JAKARTA – Dalam rangka mewujudkan kegiatan sosial kemasyarakatan melalui Proyek Tanggung Jawab Sosial dan juga Lingkungan BUMN , Kementerian BUMN kembali mengadakan aksi Inisiatif Relawan Bakti BUMN batch VI. Rencana yang dimaksud serentak dilaksanakan pada 14 sampai dengan 17 Agustus 2024 di tempat 10 lokasi berbeda, antara lain; Halmahera, Likupang, Lembata, Pasuruan, Jembrana, Solo, Subang, Bangka, Nias, Banda Neira.
Menteri BUMN, Erick Thohir, menyampaikan bahwa pelaksanaan Rencana Relawan Bakti BUMN Batch VI ini memiliki makna yang tersebut sangat mendalam dikarenakan bertepatan dengan perayaan Hari Kemerdekaan Republik Indonesia pada tanggal 17 Agustus 2024.
Dalam kesempatan bersejarah ini, kegiatan yang dimaksud diharapkan tidaklah belaka menguatkan semangat gotong royong dan juga kepedulian sosial di area kalangan karyawan BUMN, tetapi juga menjadi bukti nyata partisipasi BUMN di memulai pembangunan bangsa.
Program ini sejalan dengan isu-isu utama yang tersebut menjadi perhatian dalam penduduk yang tersebut diselaraskan dengan Fokus Fokus Inisiatif Tanggung Jawab Sosial dan juga Lingkungan BUMN yang ditetapkan oleh Menteri BUMN, Erick Thohir, yaitu Sosial, Pendidikan, Lingkungan lalu Pengembangunan UMK.

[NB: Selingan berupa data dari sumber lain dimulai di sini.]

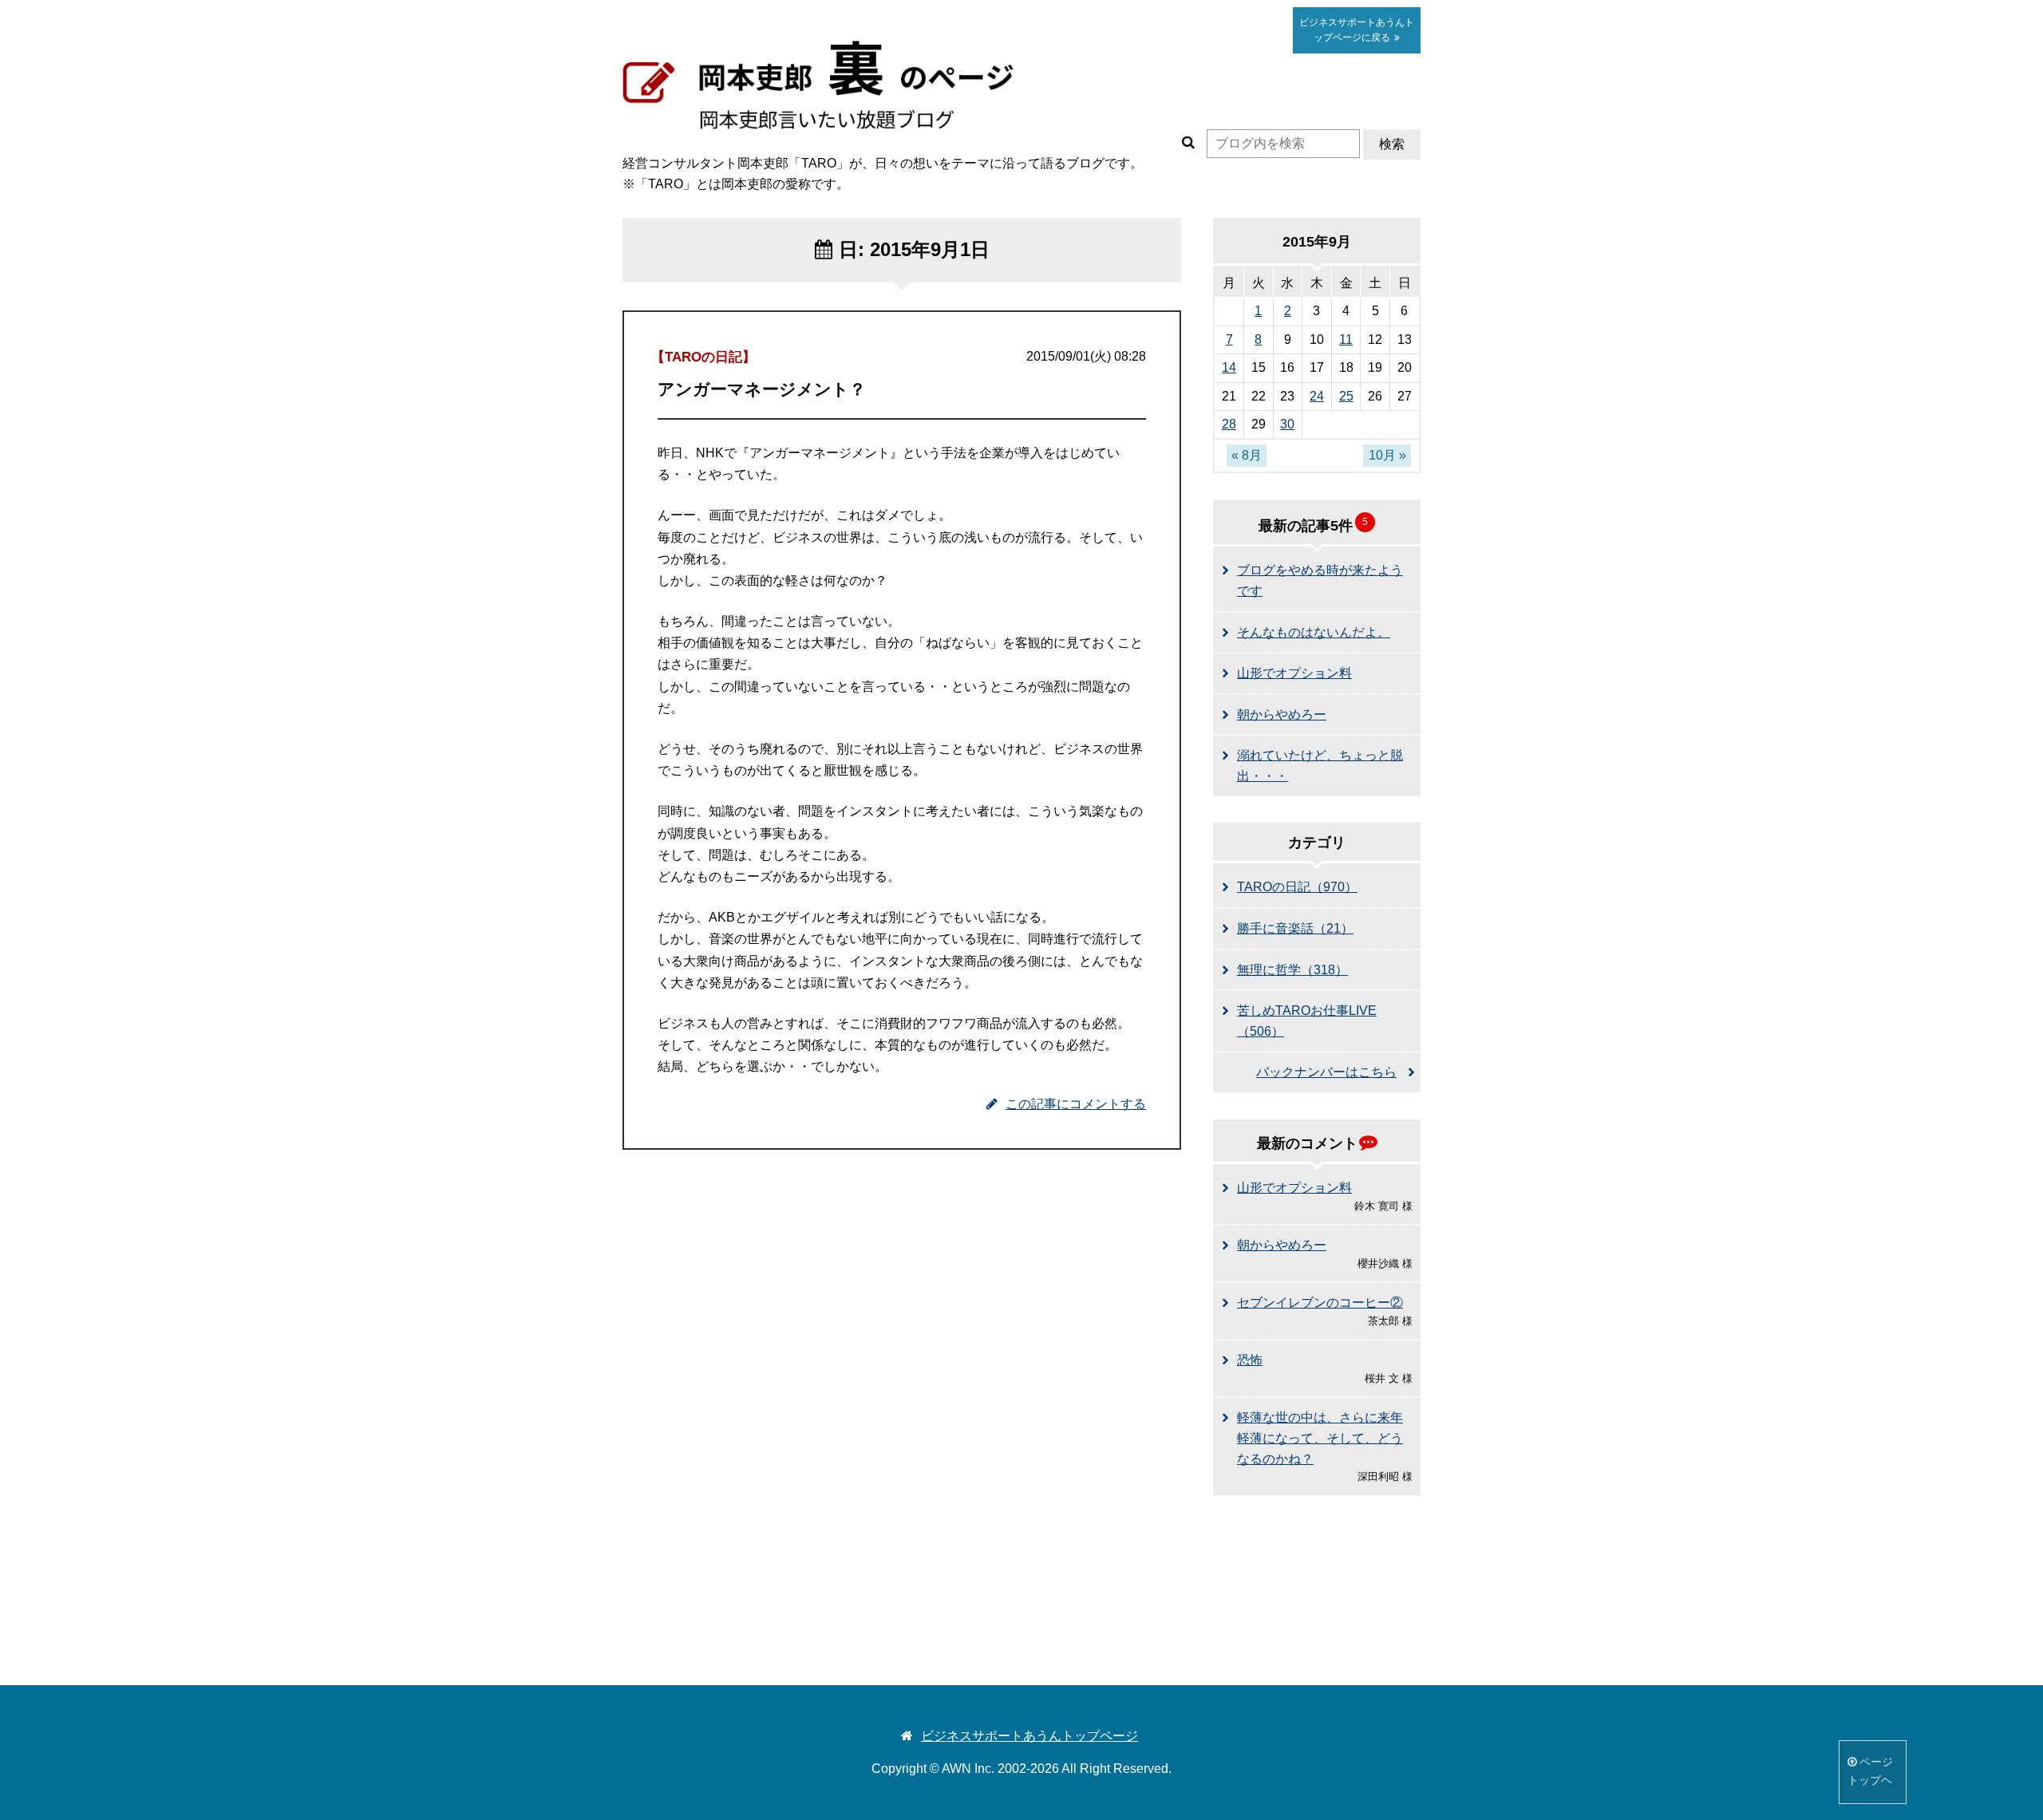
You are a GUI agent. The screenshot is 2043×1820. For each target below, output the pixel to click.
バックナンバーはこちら (1326, 1072)
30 (1287, 424)
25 (1346, 396)
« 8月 (1246, 455)
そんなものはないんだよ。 (1313, 632)
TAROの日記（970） (1297, 887)
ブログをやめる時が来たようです (1320, 580)
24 (1317, 396)
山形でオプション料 (1294, 673)
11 (1346, 339)
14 (1229, 367)
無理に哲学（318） (1292, 970)
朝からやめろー (1281, 714)
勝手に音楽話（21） (1295, 928)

Dari rangkaian tahapan seleksi, terdapat empat Askrindo Muda yang digunakan terpilih menjadi bagian dari 100 Relawan BUMN yang mana berkontribusi bagi Indonesia. Empat Askrindo Muda yang digunakan diberangkatkan sebagai Relawan di dalam berbagai wilayah Indonesia, yaitu Yuni Naomi (Nias, Sumatera Utara), Rizki Kurniawan (Bangka, Kep. Bangka Belitung), Sri Rejeki Retno (Lembata, Nusa tenggara Timur), lalu Laili Ana (Halmahera, Maluku Utara).

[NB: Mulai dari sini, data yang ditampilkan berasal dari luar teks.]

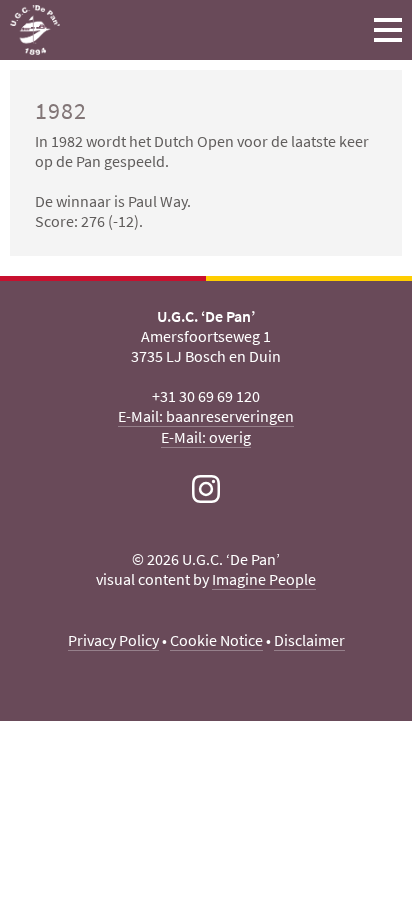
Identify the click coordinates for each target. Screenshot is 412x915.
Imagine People (264, 579)
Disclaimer (309, 640)
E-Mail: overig (206, 437)
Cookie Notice (216, 640)
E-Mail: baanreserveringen (206, 416)
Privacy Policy (113, 640)
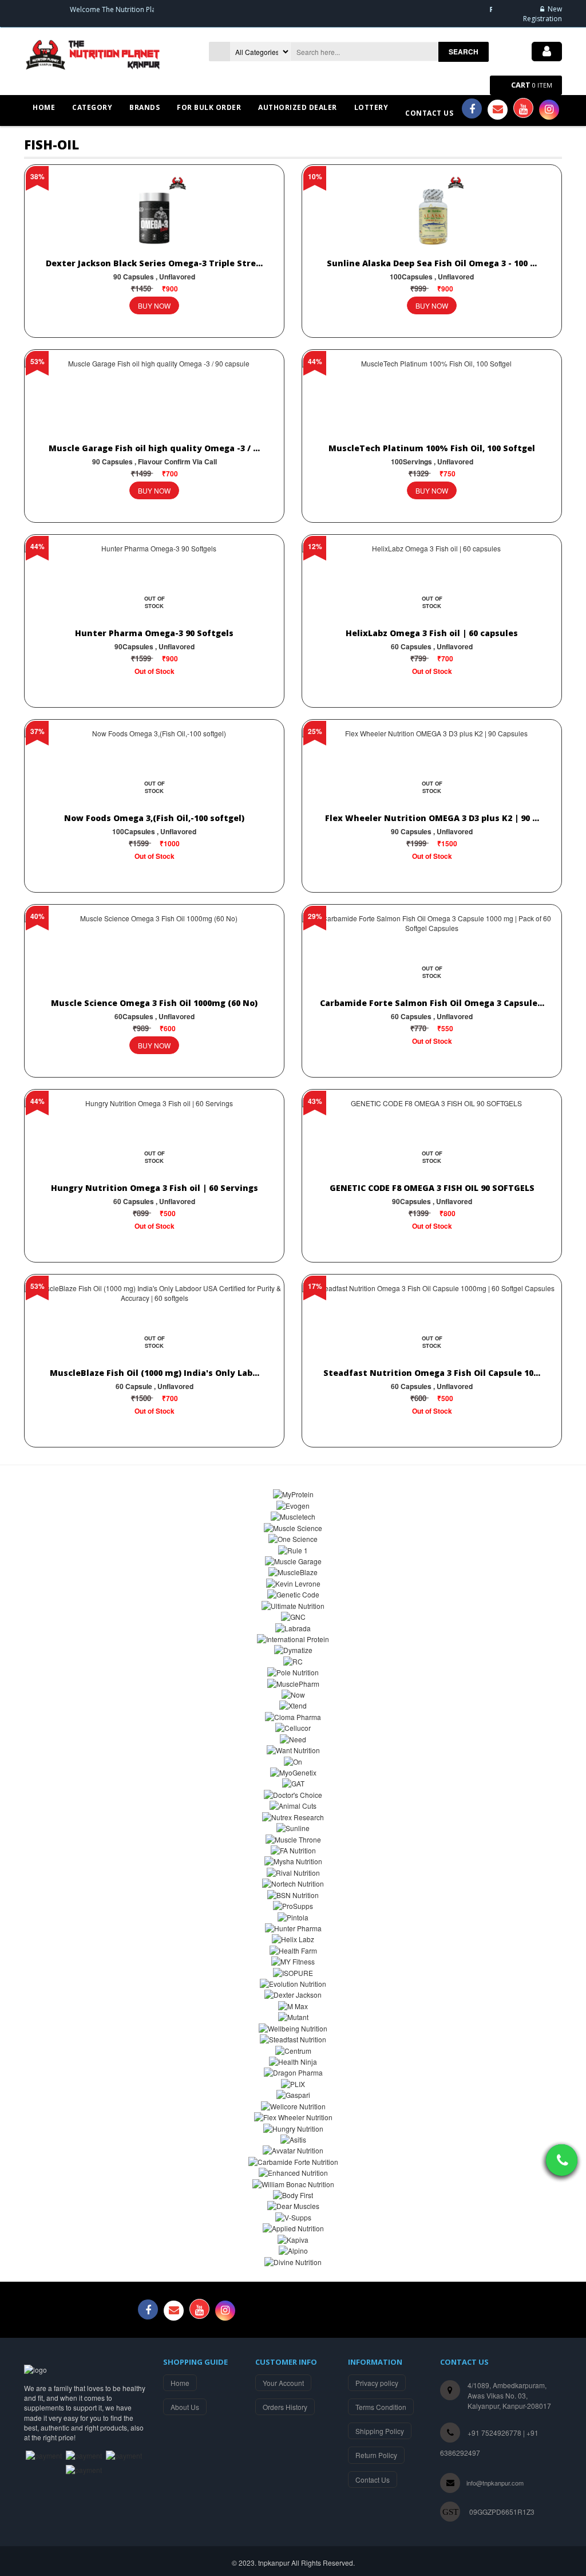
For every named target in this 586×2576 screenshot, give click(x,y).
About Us (185, 2407)
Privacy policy (376, 2383)
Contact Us (372, 2479)
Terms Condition (380, 2407)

Yuni Naomi, salah satu perwakilan Askrindo Muda sebagai Relawan Bakti BUMN Batch VI di tempat Nias, Sumatera Utara, menyatakan bahwa kegiatan Proyek Bakti BUMN menyokong berbagai inisiatif pemberdayaan serta pembangunan pada Desa Hilisimaetano.
“Mewakili Askrindo sebagai Relawan Bakti BUMN, saya dapat secara langsung berkontribusi pada mengajar siswa, melakukan pengecatan ruang kelas, memberikan edukasi pengelolaan sampah, mendampingi diskusi terkait UMKM, dan juga bergabung juga pada revitalisasi gedung sekolah serta rumah warga,” kata Yuni.
Dalam partisipasinya, kegiatan-kegiatan yang dimaksud memiliki dampak dengan segera terhadap peningkatan sarana pendidikan, pengelolaan lingkungan, juga pemberdayaan perekonomian penduduk di tempat Desa Hilisimaetano.